Although avoidance behaviors may be adaptive in the context of acute pain, long-term avoidance can impair daily functioning and lead to physical disability [50]. As it is know that FA is associated with disability, FA is likely an important treatment target for reducing pain-related disability [50]. However, the translation of the guiding principles relating psychological factors to the clinic field have remained a challenge [47]. In this line, in 2011 the Institute of Medicine published a report on pain care, highlighting that a biopsychosocially-oriented approach, promoting patients’ self-management skills, was required for effectiveness of chronic pain treatment [51]. This paradigm promotes a multi-modal strategy including non-pharmacological pain treatment modalities [52]. Early intervention strategies, including screening and appropriate referrals, may help prevent patients with chronic illnesses from becoming disabled [53].

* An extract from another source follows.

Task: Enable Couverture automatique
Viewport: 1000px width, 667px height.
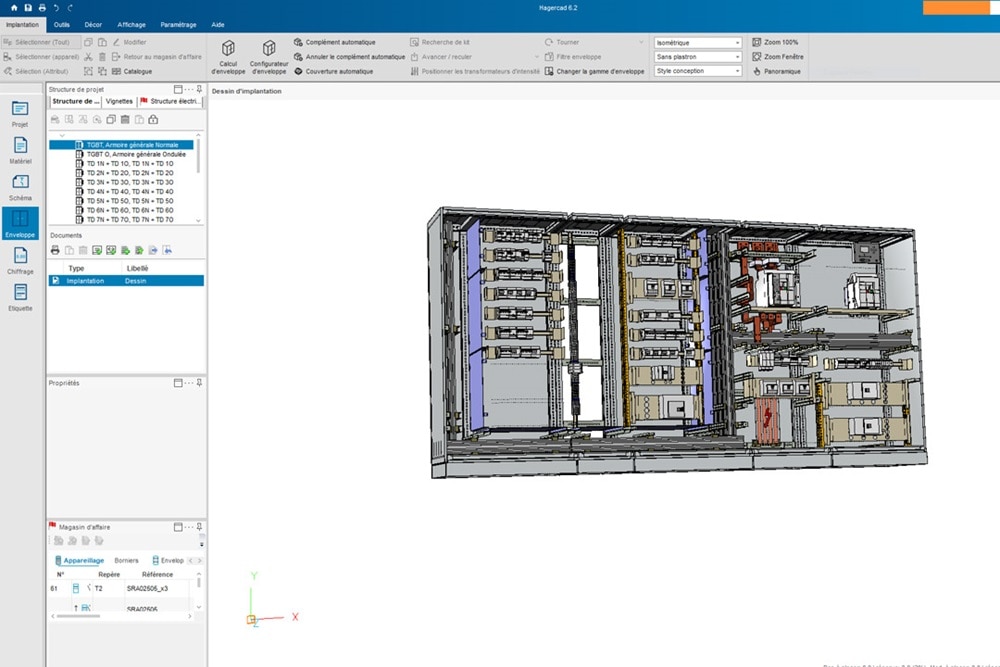Action: point(340,71)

Approximately 55% of our sample was suffering from LBP. Evidence suggests that fear avoidance beliefs are prognostic for poor outcomes in subacute LBP, so early treatment, including interventions to reduce fear avoidance beliefs, may avoid delayed recovery and chronicity [54]. A recent systematic review concluded that targeting psychosocial predictors through clinical guidelines and a national strategy are need to support a cultural change in pain care [55]. Due to the new paradigm of pain, a biomechanical analysis is not comprehensive enough to identify subgroups [47] and credibility of subgroup claims in LBP trials is slow [56]. Therefore, LBP assessment should include the emotional and behavioral consequences of pain, which can contribute to the treatment outcomes [47]. Following this line, in primary care there are clinical prediction rules to identify patient prognosis to certain type of treatment [57]. Also, subgroup classification of patient with chronic LBP are available, based on a multifactorial approach, including psychological factors such as anxiety, depression, functional disability, pain, and FA beliefs [58]. Even clinical prediction models to inform clinical decision-making after some type of surgery are being developed, which includes FA [59]. Hence, FA assessment is crucial to guide treatment in primary care. Results from the present study offer a new screening tool for Spanish-speaking health providers in Spain and throughout Europe who wish to evaluate pain-related FA. It has demonstrated good psychometric properties, offers easy-to-interpret severity levels, and incorporates the important components of the most current FA model of Vlaeyen [6, 16].

Study strengths

One of the strengths of the present study was the good psychometric results of the FACS-Sp, supporting previous research on the original English [35] and Serbian [36] versions. Our results suggest that reliable score comparisons can be made between different language-speaking populations in different areas of the world and that the FACS-Sp is appropriate for Spanish-speaking populations in Europe.

Limitations

As a limitation, there was a lack of longitudinal data, so it did not include test-retest reliability, responsiveness and error scores or provide information on minimal clinically important difference values.

Conclusion

This study reports for the first time the psychometric properties of the Spanish version of the FACS (FACS-Sp). The reliability, in terms of internal consistency, and structural validity were comparable to the original English version [16], ensuring conceptual equivalence. The FACS-Sp provides a reliable and potentially useful FA measures for European-style Spanish-speaking populations. The fact that Spanish is the second largest geographical language [60] makes this new FACS-Sp especially important for more wide-spread international use. Finally, future research on the FACS-Sp should evaluate test-re-test reliability, treatment responsiveness and psychometric comparisons with other translated versions. In primary care, FA assessment is crucial in clinical decision-making and treatment planning. The FACS-Sp allows a quick and easy patient-reported measure of FA in Spanish speaker populations.